La cour a ainsi infirmé le jugement en ce qu’il a :
— condamné solidum la société Cnl et la société Axa France Iard prise en qualité d’assureur de la société Igc au paiement d’une indemnité aux requérants sur le fondement de l’article 700 du code de procédure civile ;
— condmané in solidum la société Cnl et la société Axa France Iard prise en sa qualité d’assureur de la société Cnl aux entiers dépens, comprenant ceux de l’instance en référé et les frais d’expertise.
Elle a confirmé le jugement en ce qu’il a condamné in solidum :
— la société Igc et la société Axa France Iard prise en sa qualité d’assureur de la société Cnl au paiement aux requérants d’une indemnité sur le fondement de l’article 700 du code de procédure civile Igc :
— la société Igc et la société Axa France Iard prise en sa qualité d’assureur de la société Igc aux dépens de première instance incluant ceux de l’instance en référé et les frais d’expertise.

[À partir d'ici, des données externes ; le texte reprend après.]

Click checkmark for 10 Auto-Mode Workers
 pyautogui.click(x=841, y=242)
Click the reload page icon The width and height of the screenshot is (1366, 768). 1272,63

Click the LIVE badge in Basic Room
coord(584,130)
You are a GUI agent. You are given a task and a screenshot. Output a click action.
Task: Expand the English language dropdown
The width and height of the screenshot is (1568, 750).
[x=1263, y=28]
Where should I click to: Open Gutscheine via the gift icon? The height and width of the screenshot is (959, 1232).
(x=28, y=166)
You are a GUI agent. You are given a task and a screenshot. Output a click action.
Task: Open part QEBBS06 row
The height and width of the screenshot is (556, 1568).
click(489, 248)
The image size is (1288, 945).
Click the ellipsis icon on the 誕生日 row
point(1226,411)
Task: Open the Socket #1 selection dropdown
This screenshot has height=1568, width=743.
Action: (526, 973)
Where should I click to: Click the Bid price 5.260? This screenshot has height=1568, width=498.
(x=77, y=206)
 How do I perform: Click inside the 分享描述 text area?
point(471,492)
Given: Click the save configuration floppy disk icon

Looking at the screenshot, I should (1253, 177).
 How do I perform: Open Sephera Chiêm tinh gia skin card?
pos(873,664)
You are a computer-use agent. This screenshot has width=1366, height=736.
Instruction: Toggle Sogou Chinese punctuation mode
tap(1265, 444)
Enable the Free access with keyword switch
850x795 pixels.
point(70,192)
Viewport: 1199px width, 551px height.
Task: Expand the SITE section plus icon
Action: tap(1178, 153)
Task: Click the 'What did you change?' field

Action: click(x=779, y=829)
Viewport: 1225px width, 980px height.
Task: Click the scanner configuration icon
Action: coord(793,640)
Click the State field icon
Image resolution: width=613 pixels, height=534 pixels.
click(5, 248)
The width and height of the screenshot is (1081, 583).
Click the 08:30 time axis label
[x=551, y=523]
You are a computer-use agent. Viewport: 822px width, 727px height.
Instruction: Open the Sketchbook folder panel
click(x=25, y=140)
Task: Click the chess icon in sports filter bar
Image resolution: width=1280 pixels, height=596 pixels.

Il n’a dès lors pas été omis de statuer sur les dépens et les frais irrépétibles de première instance.
Il sera ajouté que la cour qui devait déterminer les personnes tenues aux dépens, n’avait pas à préciser celles qui ne l’étaient pas.
La requête présentée de ce chef sera pour ces motifs rejetée.
SUR LES DEPENS
Les dépens de la présente instance en rectification d’erreur matérielle demeurent à la charge de l’Etat par application par application des articles R 91 et R 93 II 3° du code de procédure pénale.
PAR CES MOTIFS
REJETTE la requête en omission de statuer ou en rectification d’erreur matérielle présentée par les époux [W] et [R] [L] ;
RECTIFIE l’arrêt du 8 avril 2025 (arrêt n° 134 ; RG : 23/01072) en ce qu’il convient de lire :
— en pages 5 et 31 :
'AXA FRANCE IARD'
au lieu de :
'AXA FRANCE TARD’ et 'AXA FRANCE LARD’ ;
— en page 32 :
'DIT dans leurs rapports entre elles :
— la société Igc tenue à proportion de 50 % des condamnations prononcées au profit des époux [W] [L] et [R] [D] ;
— la société Cnl tenue à proportion de 50 % de ce ces mêmes condamnations’ ;
au lieu de :
'DIT dans leurs rapports entre elles :
— la société Igc tenue à proportion de 50 % des condamnations prononcées au profit des époux [W] [L] et [R] [D] ;
— la société Igc tenue à proportion de 50 %' ;
DIT que la présente décision rectificative sera mentionnée sur la minute et les expéditions de la décision rectifiée ;
RAPPELLE que cette décision rectificative doit être notifiée comme l’arrêt rectifié ;
LAISSE, par application par application des articles R 91 et R 93 II 3° du code de procédure pénale, les dépens de la présente instance en omission de statuer à la charge de l’Etat.